[[ Data for the task, beginning ]]
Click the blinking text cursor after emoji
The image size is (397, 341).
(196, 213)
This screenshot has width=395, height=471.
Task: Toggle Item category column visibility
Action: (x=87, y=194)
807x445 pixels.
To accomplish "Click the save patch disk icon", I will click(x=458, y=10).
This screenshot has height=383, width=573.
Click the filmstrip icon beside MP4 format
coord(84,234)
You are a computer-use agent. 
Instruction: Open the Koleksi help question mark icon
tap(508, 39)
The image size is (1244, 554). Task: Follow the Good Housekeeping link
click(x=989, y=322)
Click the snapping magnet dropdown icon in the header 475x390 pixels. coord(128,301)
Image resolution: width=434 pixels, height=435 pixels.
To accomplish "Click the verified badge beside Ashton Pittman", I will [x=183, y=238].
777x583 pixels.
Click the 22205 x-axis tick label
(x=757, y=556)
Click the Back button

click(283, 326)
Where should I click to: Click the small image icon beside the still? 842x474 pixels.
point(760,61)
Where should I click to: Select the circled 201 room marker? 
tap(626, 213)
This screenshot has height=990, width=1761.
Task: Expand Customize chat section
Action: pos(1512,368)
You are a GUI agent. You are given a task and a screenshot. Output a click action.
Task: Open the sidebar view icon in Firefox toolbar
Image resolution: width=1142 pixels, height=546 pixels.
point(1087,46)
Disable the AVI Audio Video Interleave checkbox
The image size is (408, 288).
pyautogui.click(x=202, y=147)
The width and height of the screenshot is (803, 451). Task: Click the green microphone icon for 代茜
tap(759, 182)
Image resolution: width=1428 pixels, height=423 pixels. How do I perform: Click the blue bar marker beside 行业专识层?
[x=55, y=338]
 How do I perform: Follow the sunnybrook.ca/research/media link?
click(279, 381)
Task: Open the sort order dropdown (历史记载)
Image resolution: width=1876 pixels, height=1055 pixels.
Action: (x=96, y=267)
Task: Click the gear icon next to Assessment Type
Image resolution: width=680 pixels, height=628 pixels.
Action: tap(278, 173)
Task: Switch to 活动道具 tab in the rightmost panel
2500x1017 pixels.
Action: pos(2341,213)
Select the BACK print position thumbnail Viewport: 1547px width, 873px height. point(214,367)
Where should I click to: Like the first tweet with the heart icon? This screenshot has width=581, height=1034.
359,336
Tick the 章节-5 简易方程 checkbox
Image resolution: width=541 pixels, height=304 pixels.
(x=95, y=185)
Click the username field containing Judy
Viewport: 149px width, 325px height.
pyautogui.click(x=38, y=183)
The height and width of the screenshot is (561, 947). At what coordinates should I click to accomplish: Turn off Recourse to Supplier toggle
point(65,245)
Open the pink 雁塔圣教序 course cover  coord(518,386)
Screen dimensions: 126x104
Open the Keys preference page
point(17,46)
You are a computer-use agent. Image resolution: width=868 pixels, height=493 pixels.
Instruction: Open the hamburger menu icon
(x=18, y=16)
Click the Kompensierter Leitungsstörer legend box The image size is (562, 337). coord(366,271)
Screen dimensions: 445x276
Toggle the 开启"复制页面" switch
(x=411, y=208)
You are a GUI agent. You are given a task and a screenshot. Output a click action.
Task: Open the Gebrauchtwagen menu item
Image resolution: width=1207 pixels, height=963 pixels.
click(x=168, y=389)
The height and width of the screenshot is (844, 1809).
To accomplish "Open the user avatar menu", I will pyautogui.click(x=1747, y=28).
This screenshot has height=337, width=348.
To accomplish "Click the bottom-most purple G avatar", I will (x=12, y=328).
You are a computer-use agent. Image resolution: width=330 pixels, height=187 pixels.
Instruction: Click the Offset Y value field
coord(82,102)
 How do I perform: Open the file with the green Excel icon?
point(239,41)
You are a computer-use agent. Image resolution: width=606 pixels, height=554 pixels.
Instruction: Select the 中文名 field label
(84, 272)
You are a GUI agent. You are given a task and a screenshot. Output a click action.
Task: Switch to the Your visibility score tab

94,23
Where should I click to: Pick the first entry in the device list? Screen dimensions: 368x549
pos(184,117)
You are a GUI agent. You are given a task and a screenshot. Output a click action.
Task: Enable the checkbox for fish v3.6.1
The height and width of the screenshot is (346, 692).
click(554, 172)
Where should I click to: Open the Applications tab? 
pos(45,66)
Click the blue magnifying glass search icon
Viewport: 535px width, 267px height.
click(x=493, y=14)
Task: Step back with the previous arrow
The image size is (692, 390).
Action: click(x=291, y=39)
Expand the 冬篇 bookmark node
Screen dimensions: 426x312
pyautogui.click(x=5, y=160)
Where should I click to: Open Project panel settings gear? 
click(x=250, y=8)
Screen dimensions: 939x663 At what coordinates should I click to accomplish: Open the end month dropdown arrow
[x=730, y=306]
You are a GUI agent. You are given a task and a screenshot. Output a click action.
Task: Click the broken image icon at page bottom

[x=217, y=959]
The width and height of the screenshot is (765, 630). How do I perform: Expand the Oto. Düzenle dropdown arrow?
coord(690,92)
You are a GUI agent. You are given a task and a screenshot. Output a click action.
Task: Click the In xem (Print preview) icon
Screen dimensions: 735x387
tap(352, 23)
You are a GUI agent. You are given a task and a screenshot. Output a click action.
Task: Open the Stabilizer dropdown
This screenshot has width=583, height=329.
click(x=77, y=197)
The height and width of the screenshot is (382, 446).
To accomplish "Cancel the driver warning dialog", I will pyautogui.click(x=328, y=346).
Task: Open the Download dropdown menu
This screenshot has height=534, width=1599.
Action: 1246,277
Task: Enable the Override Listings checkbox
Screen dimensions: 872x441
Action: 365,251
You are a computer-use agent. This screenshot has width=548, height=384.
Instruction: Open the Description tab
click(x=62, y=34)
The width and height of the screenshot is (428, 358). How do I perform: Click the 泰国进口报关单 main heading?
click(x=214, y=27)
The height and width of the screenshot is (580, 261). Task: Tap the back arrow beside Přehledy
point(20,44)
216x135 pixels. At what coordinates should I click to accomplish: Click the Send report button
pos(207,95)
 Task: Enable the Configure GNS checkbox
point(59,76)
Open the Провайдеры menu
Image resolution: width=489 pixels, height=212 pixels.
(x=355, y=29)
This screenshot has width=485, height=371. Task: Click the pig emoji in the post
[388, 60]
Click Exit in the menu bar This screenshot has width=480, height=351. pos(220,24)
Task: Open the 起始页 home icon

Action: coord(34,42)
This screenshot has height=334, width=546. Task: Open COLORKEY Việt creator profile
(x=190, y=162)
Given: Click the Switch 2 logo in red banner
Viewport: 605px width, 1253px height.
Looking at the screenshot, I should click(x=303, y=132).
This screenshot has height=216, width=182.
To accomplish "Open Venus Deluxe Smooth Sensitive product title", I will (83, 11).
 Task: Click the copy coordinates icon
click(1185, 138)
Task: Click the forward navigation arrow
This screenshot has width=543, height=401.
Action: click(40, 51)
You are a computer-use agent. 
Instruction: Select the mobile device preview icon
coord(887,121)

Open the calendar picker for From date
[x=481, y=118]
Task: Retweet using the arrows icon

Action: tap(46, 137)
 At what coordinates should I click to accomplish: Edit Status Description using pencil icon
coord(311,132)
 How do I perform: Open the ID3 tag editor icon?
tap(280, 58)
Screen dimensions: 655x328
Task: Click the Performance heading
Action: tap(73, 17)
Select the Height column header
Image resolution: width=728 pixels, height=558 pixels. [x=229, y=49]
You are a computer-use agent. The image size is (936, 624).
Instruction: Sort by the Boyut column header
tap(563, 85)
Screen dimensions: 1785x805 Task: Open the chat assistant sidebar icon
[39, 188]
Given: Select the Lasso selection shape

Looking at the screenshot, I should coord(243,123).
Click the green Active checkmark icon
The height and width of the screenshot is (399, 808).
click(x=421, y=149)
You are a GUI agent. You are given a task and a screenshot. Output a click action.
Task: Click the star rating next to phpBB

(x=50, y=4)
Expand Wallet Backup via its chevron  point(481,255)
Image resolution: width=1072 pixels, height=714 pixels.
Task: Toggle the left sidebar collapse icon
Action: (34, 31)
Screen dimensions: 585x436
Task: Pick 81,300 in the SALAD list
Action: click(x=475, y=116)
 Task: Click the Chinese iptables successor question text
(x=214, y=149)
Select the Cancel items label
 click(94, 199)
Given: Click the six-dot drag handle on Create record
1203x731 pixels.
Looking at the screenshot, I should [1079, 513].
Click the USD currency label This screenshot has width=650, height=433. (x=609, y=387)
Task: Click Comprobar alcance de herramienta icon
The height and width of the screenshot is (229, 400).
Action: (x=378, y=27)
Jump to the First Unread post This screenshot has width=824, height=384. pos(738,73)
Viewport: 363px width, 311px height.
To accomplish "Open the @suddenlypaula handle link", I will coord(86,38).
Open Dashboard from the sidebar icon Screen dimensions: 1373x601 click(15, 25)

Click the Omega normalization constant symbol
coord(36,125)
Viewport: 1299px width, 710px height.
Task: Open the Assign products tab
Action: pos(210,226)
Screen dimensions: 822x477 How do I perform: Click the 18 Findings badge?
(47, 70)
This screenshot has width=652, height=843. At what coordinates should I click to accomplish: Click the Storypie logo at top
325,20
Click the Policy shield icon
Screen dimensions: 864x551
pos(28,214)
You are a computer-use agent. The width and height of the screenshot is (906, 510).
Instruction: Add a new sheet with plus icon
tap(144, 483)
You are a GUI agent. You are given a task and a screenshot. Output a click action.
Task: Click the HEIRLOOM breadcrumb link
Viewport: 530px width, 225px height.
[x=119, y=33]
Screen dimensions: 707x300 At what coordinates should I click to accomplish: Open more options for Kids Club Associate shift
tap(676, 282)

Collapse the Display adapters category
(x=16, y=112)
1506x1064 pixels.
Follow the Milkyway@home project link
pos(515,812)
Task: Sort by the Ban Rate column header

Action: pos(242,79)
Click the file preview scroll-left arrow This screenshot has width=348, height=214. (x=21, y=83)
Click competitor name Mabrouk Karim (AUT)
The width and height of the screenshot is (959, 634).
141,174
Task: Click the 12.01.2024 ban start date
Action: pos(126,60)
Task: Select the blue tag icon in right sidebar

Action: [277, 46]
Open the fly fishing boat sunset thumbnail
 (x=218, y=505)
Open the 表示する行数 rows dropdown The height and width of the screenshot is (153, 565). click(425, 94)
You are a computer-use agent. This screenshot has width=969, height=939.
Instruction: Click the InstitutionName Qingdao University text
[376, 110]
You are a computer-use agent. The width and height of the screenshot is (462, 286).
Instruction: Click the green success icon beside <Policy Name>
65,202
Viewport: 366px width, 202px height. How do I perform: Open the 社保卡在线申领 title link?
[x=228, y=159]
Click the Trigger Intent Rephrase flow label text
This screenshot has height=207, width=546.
[[ Data for the task, end ]]
Required work: With the first line being the one containing "Task: Sort by the Ban Rate column header" and the last line the one containing "Click competitor name Mabrouk Karim (AUT)", transcribe exactly the lines above that fall in that range.

Answer to this problem:
Task: Sort by the Ban Rate column header

Action: pos(242,79)
Click the file preview scroll-left arrow This screenshot has width=348, height=214. (x=21, y=83)
Click competitor name Mabrouk Karim (AUT)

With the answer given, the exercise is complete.